Record-Breaking NVMe Performance on USB4
In controlled benchmarks, the U35 Bolt+ SSD delivers the kind of portable storage speed that turns heads. Out of the box on a latest-generation MacBook Pro with an M5 Max processor, PetaPixel measured 6,064.4 MB/s read and 6,278.8 MB/s write performance, outpacing both the Glyph EX40 and OWC Envoy Ultra by a wide margin. Only Apple’s own internal MacBook Pro SSD remains quicker in its tests. The U35 Bolt+ kept similar numbers even when tested full and then reformatted, showing that its controller manages garbage collection and short bursts of heat without obvious slowdown. This is especially impressive for a non-Thunderbolt-branded drive that uses USB4 with an 80Gbps link but still reaches speeds in the upper third of Thunderbolt 5’s theoretical ceiling. For short transfers and project loads, the NVMe performance feels as fast as the interface will allow.

The Big Asterisk: Thermal Throttling Under Sustained Load
Those headline results hide a serious caveat: sustained workloads expose weak thermals. When PetaPixel filled the 4TB U35 Bolt+ to capacity, performance fell sharply as heat built up. In that stressed state, write speed dropped to 2,244.5 MB/s while read speed dipped to 5,585.3 MB/s, a 63% collapse in write throughput that the reviewer called highly irregular. The drive did not feel unusually hot to the touch, which hints that its controller is aggressive about protecting itself once temperatures rise. Because cooling is entirely passive, the U35 Bolt+ needs a long idle period—about 20 minutes in testing—to recover peak speeds. For workflows that involve continuous recording, long offloads, or nonstop rendering, this behavior is the defining limitation and the reason any fastest SSD review of this model requires a loud, clear asterisk next to the numbers.
Real-World Use Cases, Pricing, and Who Should Buy It
Despite its thermal throttling, the U35 Bolt+ remains fast enough for many practical tasks.

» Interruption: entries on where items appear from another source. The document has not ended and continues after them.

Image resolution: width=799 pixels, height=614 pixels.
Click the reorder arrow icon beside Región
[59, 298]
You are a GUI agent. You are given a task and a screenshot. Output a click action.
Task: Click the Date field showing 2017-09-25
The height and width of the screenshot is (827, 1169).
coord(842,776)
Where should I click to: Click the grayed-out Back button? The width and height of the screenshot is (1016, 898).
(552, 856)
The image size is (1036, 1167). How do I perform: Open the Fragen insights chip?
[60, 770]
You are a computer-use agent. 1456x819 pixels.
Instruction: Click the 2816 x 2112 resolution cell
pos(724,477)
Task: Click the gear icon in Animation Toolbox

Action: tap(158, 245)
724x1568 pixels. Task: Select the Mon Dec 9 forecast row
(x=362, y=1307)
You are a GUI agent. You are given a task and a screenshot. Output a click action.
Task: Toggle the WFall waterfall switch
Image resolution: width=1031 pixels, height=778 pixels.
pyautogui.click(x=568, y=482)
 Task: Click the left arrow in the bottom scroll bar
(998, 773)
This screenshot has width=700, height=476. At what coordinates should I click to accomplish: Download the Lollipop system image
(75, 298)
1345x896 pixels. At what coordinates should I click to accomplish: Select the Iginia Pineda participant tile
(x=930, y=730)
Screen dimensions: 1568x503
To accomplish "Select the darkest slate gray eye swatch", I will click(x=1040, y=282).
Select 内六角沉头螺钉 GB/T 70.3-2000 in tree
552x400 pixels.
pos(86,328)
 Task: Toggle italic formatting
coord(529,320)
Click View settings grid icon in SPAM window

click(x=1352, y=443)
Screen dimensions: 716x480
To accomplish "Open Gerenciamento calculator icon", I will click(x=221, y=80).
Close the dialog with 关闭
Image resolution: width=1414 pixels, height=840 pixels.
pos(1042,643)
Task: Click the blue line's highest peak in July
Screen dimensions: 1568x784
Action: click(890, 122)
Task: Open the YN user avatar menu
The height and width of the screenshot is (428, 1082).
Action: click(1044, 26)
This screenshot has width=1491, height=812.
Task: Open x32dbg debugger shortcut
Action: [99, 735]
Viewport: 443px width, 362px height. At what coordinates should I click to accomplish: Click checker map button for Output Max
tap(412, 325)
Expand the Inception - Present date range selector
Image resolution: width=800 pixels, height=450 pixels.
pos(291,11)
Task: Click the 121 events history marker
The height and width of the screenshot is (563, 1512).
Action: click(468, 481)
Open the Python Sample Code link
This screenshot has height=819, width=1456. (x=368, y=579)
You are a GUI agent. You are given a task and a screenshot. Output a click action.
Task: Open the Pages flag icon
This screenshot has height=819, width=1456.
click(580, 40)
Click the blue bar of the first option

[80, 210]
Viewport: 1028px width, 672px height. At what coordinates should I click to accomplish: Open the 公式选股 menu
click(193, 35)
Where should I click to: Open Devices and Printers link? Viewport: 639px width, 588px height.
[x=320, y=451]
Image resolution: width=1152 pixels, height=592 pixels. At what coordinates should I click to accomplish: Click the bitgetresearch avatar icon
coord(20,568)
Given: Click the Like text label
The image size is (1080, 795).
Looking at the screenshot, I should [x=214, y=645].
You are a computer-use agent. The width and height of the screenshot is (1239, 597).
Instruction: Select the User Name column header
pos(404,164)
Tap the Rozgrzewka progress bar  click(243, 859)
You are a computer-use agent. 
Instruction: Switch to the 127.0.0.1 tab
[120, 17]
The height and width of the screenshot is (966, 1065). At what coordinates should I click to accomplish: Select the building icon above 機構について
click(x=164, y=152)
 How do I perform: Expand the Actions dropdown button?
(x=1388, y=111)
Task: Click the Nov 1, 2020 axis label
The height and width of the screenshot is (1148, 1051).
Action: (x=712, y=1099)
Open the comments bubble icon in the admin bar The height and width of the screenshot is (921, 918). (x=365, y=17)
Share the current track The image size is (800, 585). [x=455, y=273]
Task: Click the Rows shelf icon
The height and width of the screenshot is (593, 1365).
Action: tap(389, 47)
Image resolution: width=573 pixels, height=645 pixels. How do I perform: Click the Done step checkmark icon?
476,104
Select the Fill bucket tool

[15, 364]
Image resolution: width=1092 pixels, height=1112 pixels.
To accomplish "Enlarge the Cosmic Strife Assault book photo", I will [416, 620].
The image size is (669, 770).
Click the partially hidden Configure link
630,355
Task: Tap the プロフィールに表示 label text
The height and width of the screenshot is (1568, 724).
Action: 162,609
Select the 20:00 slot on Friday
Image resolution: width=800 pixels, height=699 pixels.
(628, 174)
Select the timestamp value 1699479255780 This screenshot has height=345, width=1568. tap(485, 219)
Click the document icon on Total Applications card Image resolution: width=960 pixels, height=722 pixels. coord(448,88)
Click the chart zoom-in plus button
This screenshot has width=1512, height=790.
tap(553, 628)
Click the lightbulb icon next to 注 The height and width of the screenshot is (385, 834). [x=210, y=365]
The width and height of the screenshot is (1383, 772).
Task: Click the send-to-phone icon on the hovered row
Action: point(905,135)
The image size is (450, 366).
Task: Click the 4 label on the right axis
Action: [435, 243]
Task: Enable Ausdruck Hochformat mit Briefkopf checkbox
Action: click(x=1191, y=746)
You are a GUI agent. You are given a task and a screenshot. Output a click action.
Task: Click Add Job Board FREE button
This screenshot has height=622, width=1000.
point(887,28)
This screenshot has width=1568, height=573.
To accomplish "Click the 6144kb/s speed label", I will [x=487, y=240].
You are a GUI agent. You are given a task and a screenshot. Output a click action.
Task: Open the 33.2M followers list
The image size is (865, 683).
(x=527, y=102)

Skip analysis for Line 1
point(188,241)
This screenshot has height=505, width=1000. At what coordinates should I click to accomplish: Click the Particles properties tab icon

Even in its heat-limited state, the drive still sustained performance suitable for ProRes 422 HQ 8K and 12K video playback, which covers a wide range of professional editing scenarios. The bigger concern is consistency rather than raw capability: if your work involves many large, back-to-back transfers, you must accept fluctuating speeds as the drive warms up. On value, Oyen undercuts many rivals. The 4TB model costs USD 969 (approx. RM4,460), with 2TB at USD 599 (approx. RM2,760) and 1TB at USD 459 (approx. RM2,120), while some competing Thunderbolt SSDs reach much higher figures. If you own a recent USB4 or Thunderbolt 5 machine and mostly run bursty, project-based workloads, the U35 Bolt+ SSD is a compelling but imperfect way to tap cutting-edge portable NVMe performance.